大皇子梁恪已经落入敌人之手,倒不怕他的出言威胁。只梁恂是他们的将军,群龙无首。
铁骑兵的厉害,果真名不虚传。只静默立在他们面前,便令人胆寒。
“听好了,投降不杀!”雍州兵大喊。
“投降不杀!”
喊声震天,西梁兵骚动起来。
守将神色灰败,最终道:“开城门。”
西梁兵放下刀箭,定州城城门大开,雍州兵直驱而入。
大半个月之后,定州城逐渐恢复了寻常,甚至比之以前,更显得生机勃勃。
虞冯派来的人接手定州,虞昉回雍州城。
从凛冽的寒冬到了炎夏,虞昉回到将军府,略作洗漱,先前去了祠堂。
虞老鹫如以前那样,不知从何窜了出来,上前便拜:“将军来了。”
虞昉朝他颔首回礼:“老伯快起来。老伯身子可还好?”
虞老鹫打开祠堂门,边道:“好好,都好。听说将军在外打了胜仗,我的身子就愈发强壮了,至少能活到将军抓到西梁皇帝那一日呢。”
虞昉笑,抬腿进入了祠堂。
祠堂里阴凉依旧,萦绕着香烛气。
虞昉先恭敬磕头拜祭,再去拿了阵亡名录,亲自磨墨,认真地将阵亡兵丁的名字,添到了上面。

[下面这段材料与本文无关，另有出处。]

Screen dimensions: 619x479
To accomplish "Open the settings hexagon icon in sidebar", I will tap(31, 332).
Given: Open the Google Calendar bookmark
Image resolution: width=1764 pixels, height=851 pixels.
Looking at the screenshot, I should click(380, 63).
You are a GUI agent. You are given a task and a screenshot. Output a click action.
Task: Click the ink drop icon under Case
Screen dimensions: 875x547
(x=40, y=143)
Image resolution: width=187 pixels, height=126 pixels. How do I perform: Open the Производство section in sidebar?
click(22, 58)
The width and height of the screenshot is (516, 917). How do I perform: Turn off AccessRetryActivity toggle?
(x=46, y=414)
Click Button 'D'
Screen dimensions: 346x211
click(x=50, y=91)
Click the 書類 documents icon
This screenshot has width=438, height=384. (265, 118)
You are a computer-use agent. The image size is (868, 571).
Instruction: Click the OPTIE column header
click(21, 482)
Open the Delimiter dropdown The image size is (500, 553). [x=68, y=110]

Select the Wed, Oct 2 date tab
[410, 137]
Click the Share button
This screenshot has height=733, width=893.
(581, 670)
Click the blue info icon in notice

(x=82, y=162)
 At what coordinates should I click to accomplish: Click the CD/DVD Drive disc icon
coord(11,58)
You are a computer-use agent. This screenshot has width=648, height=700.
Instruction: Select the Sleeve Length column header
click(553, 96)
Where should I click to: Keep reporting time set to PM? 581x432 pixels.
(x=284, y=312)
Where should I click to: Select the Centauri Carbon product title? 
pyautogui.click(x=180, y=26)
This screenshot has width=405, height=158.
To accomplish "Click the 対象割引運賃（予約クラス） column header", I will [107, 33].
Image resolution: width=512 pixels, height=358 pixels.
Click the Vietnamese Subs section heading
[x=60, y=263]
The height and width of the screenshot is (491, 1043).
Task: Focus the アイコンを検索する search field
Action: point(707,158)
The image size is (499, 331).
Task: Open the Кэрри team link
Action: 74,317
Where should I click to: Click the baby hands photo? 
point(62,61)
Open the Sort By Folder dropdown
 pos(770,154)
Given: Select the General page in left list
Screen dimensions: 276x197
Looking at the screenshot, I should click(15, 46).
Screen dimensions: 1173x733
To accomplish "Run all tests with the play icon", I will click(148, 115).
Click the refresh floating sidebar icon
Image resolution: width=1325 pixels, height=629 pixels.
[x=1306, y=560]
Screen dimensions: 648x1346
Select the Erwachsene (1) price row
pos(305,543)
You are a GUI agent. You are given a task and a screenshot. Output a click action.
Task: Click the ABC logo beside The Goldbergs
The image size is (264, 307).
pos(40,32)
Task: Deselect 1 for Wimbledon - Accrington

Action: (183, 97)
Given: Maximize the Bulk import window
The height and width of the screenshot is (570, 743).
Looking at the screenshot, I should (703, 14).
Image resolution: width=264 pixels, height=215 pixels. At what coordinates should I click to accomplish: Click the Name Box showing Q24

离开祠堂,虞冯他们已经守在了书房门口。虞昉问道:“都安排好了?”
虞冯道:“都安排好了。”
虞昉脚步不停往外走去,道:“好,走吧。”
雍州城的城门前,一向是最热闹之处。
雍州兵接连打胜仗的消息,早已传遍了雍州。
不过,几家欢乐几家愁,家中有儿郎上战场的百姓,心里始终牵挂着。
阵亡的兵丁,在天气寒冷时,已经陆续送了回来。
虞昉回城之后,随行带有装火化骸骨的匣子,表示还有最新阵亡的兵丁。
城门前,虞冯亲自出面,安排搭了小半人高的芦棚台。
“怎地像是灵堂?”有看热闹的百姓道。
“就是灵堂,你看里面点了长明灯。”
“在这个地方,是要祭奠谁?”
前来看热闹的人越来越多,守将领着兵丁,好言好语相劝:“都别挤,散开些,别挤,当心挤出事。”
围观的人兵丁吆喝着站好,中间留出了条通道。
虞昉一身戊装,面容沉静,走在了最前面,她的手上,抱着一块木牌,上面写着几个遒劲的大字:“雍州兵阵亡英魂之碑”。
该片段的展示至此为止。